Minister for Finance Public Expenditure and Reform Paschal Donohoe said the report highlighted the considerable complexity, scope and costs associated with the issue of lower pay for new entrants - given that it affects hundreds of salary scales across the public service. 

He noted that the reduced pay points introduced during the economic crisis had not prevented very significant recruitment to the public service since then. 

Minister Donohoe also said the report made clear the Government's commitment to working with the parties to address these issues in line with the public service agreement, but also taking account of the significant costs involved. 

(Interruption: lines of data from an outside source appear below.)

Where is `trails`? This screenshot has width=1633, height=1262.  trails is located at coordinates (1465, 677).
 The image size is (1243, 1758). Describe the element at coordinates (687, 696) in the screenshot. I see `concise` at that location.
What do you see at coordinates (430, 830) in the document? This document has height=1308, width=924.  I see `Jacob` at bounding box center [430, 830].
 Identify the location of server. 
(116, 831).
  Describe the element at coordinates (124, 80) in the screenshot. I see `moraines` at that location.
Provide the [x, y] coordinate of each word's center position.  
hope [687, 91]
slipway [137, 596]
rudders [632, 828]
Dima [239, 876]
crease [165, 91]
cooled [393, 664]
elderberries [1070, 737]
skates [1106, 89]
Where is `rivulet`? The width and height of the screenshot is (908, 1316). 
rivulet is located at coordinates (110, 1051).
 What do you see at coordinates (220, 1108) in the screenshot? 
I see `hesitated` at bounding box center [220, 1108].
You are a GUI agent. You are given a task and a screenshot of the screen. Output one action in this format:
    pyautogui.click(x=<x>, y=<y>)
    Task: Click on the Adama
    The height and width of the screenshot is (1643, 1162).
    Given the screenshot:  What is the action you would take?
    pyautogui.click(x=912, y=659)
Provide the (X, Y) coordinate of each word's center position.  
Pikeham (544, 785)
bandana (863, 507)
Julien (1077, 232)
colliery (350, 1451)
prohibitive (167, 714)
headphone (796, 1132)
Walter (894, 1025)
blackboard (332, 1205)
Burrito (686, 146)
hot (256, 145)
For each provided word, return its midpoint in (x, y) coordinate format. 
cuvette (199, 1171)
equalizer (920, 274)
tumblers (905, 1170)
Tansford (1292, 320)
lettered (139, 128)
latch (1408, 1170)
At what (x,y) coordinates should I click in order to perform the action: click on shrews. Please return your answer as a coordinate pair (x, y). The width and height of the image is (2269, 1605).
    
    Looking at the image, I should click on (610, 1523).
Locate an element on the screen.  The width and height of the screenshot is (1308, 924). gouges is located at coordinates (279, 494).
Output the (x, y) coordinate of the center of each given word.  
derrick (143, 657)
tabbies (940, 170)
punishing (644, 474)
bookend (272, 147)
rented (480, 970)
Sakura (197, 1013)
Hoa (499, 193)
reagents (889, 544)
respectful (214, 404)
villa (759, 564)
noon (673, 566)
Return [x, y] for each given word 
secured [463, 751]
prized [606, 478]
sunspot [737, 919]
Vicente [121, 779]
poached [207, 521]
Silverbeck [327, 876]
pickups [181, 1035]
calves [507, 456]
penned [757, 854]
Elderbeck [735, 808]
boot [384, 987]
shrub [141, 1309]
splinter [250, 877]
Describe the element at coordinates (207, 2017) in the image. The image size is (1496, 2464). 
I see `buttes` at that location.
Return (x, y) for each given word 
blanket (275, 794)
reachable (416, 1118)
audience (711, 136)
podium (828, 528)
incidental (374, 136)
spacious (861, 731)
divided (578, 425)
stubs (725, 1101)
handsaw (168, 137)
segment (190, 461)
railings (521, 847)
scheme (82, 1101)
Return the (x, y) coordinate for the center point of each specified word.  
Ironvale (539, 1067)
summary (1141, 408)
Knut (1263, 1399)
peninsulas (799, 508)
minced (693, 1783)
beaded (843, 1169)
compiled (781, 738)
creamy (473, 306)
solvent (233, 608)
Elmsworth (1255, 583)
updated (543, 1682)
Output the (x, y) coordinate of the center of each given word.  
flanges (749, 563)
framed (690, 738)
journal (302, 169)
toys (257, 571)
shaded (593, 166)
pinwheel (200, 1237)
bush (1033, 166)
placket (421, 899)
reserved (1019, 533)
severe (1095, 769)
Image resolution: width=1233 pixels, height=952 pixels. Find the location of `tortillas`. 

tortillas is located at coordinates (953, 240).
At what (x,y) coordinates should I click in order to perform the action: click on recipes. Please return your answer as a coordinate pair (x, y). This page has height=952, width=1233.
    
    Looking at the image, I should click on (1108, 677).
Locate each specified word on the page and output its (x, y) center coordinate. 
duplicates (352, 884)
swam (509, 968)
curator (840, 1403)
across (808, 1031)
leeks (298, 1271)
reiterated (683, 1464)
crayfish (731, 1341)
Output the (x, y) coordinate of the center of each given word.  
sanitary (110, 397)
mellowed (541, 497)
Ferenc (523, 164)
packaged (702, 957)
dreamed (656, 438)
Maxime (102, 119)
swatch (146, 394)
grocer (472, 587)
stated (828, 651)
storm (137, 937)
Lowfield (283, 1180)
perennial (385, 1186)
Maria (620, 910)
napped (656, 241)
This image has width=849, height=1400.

He said the data would provide the necessary evidence to support further engagement between the parties.

The Irish Congress of Trade Unions and its Public Services Committee welcomed the agreement to hold new talks on new entrants' pay for public sector workers. 

ICTU General Secretary Patricia King said that securing new talks on the issue marked a significant step towards the resolution of a long standing problem. 

"At its most basic, this was and remains a simple issue of fairness and equality. The decision to cut entry grade pay across the public service was never endorsed or accepted by trade unions and we have consistently sought to bring this injustice to an end," Ms King said. 

Fianna Fáil's spokesperson on Public Expenditure and Reform Dara Calleary said the publication of the report must be seen as a first step in a process to bring about pay equality. 

Deputy Calleary called on Minister Donohoe to set out a definitive timeline by which he expects full pay equality to be secured. 

He said the Public Service Pay Commission should play an integral role in this process. 

The Association of Secondary Teachers in Ireland said it was essential that talks begin immediately to ensure that pay equalisation can be implemented in a short time frame. 

The ASTI said that on average post 2010 entrants earn €4000 less per year than a pre-2010 recruit with the same qualifications and experience. 

The union also noted that applications for second level teaching courses had dropped significantly since the introduction of differential pay scales. 

SIPTU Health Divison Organiser Paul Bell said SIPTU members had consistently argued that it was unfair to cut the entry grade of pay for workers joining the public service since 2011.

He said the talks would deliver an opportunity to resolve what he called 'this injustice' within the terms of the new public service pay agreement.